After years of experimenting with different forms of diets, weight loss programs, and basically everything that has ever been printed on paper or put on a cd (I'll post on that some other day) I have come down to one conclusion. There is one habit that if taken into account will guarantee success and on-going success with trimming off that fat and keeping it low. The good news is, this habit only takes about 2 minutes a week.


This habit comes down to one minor thing... Tracking your body fat. Everyone who begins the journey of diets always comes in with one mindset. They want to cut off X amount of pounds so that they can look good and feel better. I know this because I was there just a few years ago. Now this mindset in and of itself is flawed. First of all it takes into account only one detail. WEIGHT LOSS!.. Weight loss accounts for nothing. It does not take into account how much body fat and lean muscle mass that an individual has. All it takes into account is how much that scale says. This flaw can be exemplified by one analogy.


Would you rather be 6'2" Bubba the line backer who is 25% body fat weighing in at 230 pounds or would you rather be 6'2" Ken the star quarterback who is 9% body fat but also weighing in at 230 pounds. Although at first both of them seem the same. They are the same height and the same weight. The only difference is that Bubba looks like a walking blob and Ken looks like a Da Vinci sculpture got up and walked away. It comes down to one thing, and one thing alone: BODY COMPOSITION.


So next time before you make your New Years resolution of losing 10 pounds to fit into the pants that you can't wear anymore. Ask yourself one question, would you rather be a fat light weight or a fitter version of yourself?
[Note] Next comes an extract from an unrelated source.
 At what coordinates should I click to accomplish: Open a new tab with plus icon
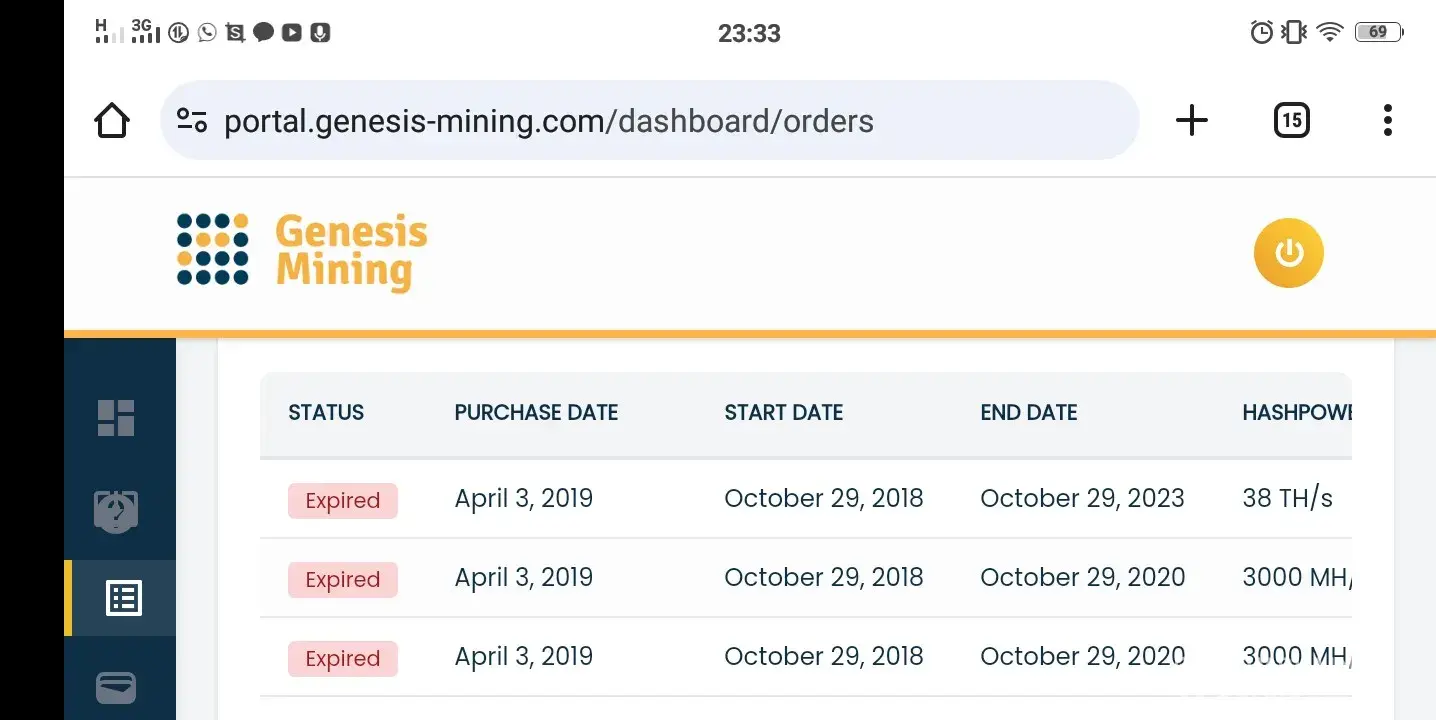(x=1191, y=121)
Body Fat is less dense then its cousin muscle. Body fat will fill in the gaps between muscles giving you a round puffy look. Muscle on the other hand makes you look fit and compact. Staying the same weight but lowering body fat % can lower your waist line by unbelievable amounts.
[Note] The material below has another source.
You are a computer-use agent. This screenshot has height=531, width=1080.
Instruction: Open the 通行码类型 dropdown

Stick to this one thought and measure yourself once per week under the same conditions. If you measure yourself after a shower Monday morning then do that for the rest of your life. If you measure yourself first thing when you wake up naked then measure yourself first thing when you wake up naked same time every week. This will keep consistency.
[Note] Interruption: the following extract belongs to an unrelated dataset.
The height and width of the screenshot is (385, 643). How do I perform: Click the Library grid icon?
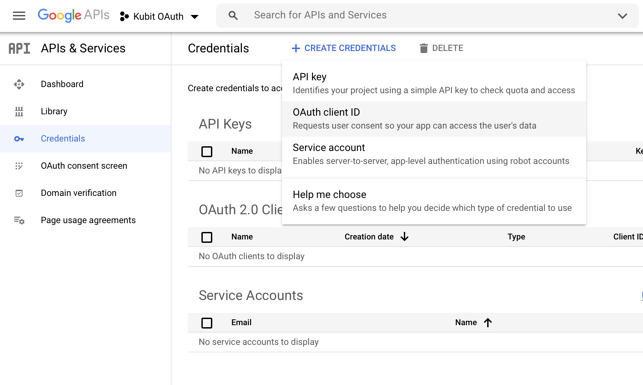19,112
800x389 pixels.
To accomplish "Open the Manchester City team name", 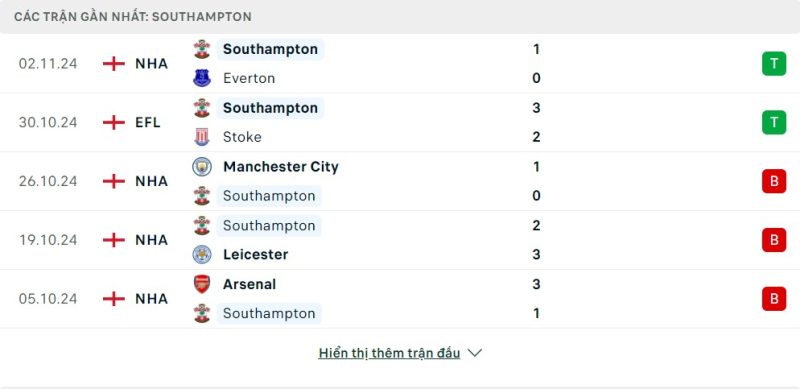I will click(x=281, y=167).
Lastly, never stop weighing yourself. The thought process behind this is everytime i look back on my charts and photos of my roller coaster rides of fat loss. Everytime my results would go south from me either getting lazy and not eating healthy or just not working out in general, I would stop measuring myself. This action is kind of like the heroin addict that won't admit he's addicted. He'll keep shooting up until one day he's too deep in the rabbit hole to look back. Keeping track of your body composition will slap you in the face with a frying pan every Monday you wake up. After you get slapped enough times, you're going to want to get up and do something about it.


Yesterday I posted a post with an excel sheet that will do all the math for you. Simple plug, chug, save, and be fit for the rest of your life. I'm at my perfect body composition now but I still weigh myself every Monday morning and I haven't had a fallback since.


It's getting pretty late and i have to be up in 4 hours. Tomorrow I will right a post on how exactly you should go about measuring yourself and how to optimally use the excel sheet that i have posted yesterday.